Avril 1792. - Le Directoire du district, instruit que les prêtres non conformistes conspiraient sourdement contre les lois de la République, et empêchaient les paysans de recourir aux constitutionnels pour les baptêmes, mariages, etc., décida qu'ils seraient tous arrêtés par la force armée et conduits à Nantes. L'éloignement et l'incarcération de tous ces prêtres jeta la désolation et le mécontentement dans les campagnes. Plusieurs paroisses s'enhardirent jusqu'à venir réclamer leurs anciens prêtres, sous prétexte qu'il n'y avait pas assez de curés constitutionnels pour toutes les paroisses. Les habitants étaient exaspérés. - D'un autre côté, on redoutait la présence des curés fidèles. Le Directoire transmit ses inquiétudes au département, demandant pourquoi l'évêque n'était pas à son poste, et ne venait pas s'occuper de remplir les cures vacantes.

Bientôt des troubles éclatèrent à Sion, où une troupe de cinq à six cents hommes armés s'était rendue, à la sollicitation de Lucas, l'intrus. Il y eut des portes enfoncées, des meubles brisés, de l'argent et des comestibles volés, et mille autres violences commises, sans doute chez les ennemis de l'indigne pasteur. Cette affaire fit beaucoup de bruit et effraya singulièrement les communes voisines. Le Directoire ordonna au juge de paix d'en poursuivre les auteurs. Il y a tout lieu de croire qu'elle donna lieu à l'emprisonnement de Lucas, qui se jeta dans les bras de la Société des Amis de la Constitution, où sa cause trouva la plus tendre sympathie et les plus ardents défenseurs.

18 juin. - L'affaire de Montoire détermina une recrudescence de persécutions. On mit en état d'arrestation tous les ecclésiastiques du département qui n'avaient pas prêté le serment. Mais le plus grand nombre, prévenu de cette mesure, eut le temps de s'y soustraire : sur quatre cents qui étaient soumis à la surveillance, trois cents prirent la fuite.

Le 22 octobre, le Directoire donne ordre à la municipalité de procéder à l'inventaire des biens mobiliers des confréries qui sont abolies et d'en faire la vente. On porta à la mairie les registres, l'état des fondations, ainsi que l'inventaire du mobilier des confréries de Saint-Blaise, du Sacré-Cœur, du Saint-Sacrement, des Agonisants et du Rosaire.

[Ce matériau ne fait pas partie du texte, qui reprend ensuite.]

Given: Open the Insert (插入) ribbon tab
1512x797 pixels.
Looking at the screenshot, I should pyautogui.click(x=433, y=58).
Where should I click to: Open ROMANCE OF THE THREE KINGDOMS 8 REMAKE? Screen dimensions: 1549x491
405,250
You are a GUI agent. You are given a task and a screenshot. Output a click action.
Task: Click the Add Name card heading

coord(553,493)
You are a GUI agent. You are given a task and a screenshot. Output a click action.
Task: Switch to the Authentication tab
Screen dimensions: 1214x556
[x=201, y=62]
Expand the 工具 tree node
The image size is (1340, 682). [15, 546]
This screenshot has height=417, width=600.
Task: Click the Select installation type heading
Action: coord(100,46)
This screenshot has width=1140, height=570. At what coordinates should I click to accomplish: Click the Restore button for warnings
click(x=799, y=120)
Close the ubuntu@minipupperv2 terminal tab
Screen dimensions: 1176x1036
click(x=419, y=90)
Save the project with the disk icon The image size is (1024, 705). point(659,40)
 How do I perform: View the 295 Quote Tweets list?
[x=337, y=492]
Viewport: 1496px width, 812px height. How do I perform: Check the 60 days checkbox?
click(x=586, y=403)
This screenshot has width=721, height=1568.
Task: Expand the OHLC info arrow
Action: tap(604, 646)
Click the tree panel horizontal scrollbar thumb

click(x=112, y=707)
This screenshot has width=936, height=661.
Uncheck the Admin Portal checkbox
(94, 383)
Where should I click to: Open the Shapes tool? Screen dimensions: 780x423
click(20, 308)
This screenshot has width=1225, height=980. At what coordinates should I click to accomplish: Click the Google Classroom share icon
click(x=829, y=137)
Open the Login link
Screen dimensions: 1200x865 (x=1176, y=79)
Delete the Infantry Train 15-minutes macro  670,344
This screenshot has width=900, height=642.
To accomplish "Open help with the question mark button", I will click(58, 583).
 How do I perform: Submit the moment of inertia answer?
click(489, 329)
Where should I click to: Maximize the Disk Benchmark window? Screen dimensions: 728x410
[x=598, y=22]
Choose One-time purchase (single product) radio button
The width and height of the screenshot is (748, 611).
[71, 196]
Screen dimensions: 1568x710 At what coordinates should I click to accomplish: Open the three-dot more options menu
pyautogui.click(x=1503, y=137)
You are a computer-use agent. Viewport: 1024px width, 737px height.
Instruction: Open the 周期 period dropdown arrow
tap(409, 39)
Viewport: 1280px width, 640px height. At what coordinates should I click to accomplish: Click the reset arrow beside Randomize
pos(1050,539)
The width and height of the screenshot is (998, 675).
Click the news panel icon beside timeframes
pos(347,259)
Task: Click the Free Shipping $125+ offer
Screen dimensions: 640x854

Enfin, le 27 décembre, la vénérable église paroissiale de Béré est déclarée supprimée et à vendre, s'il y a lieu. Saint-Nicolas est reconnue seule église paroissiale. Cet arrêté ne fut pas mis à exécution, car une délibération municipale, en date du 13 février 1793, porte qu'il existe dans les deux églises des ornements et ustensiles, et que Jacques Durand, de la métairie de la Grange, demeure chargé du soin de la paroisse de Saint-Jean de Béré. Quant à la chapelle de Saint-Nicolas, il est dit qu'elle sera desservie par les pauvres les plus valides de l'hôpital.

Voilà ce qui concerne la partie religieuse pendant la présente année. Voyons maintenant quels évènements politiques en ont marqué le cours, ou plutôt continuons de signaler les désastres du torrent dévastateur. On vit dans notre cité, médiocrement républicaine, la continuation de la mésintelligence entre le Directoire et la municipalité. - Plantation d'un arbre de la liberté (13 mai) ; réélection de M. Margat dans la mairie ; élection de M. Lelièvre pour procureur ; envahissement du château par une troupe de gens qui s'installent audacieusement dans les appartements de M. de La Haye-Jousselin, après les avoir forcés (30 juin) ; arrivée de 15 dragons qu'on caserne au château ; un pâle anniversaire de la fédération. Fête toute militaire qui ne brilla, cette fois, que par les fusils des rares gardes nationaux accourus des communes voisines (14juillet) ; M. Méaulle, élu à Nantes, pour aller siéger à la Convention (26 août) ; la guerre aux armoiries, inscriptions, images, qui rappelaient l'abominable féodalité (5 septembre) ; le château et l'hôtel Bois-du-Liers sont surtout désignés à cette opération patriotique. Bientôt viendra le tour des églises ; on fit l'inventaire des objets en or et en argent qu'elles renfermaient, et on les envoya à la monnaie, afin de payer les armées de la République. L'argenterie du prieuré de Béré se monta à 45 marcs. Cependant, on excepta les vases sacrés.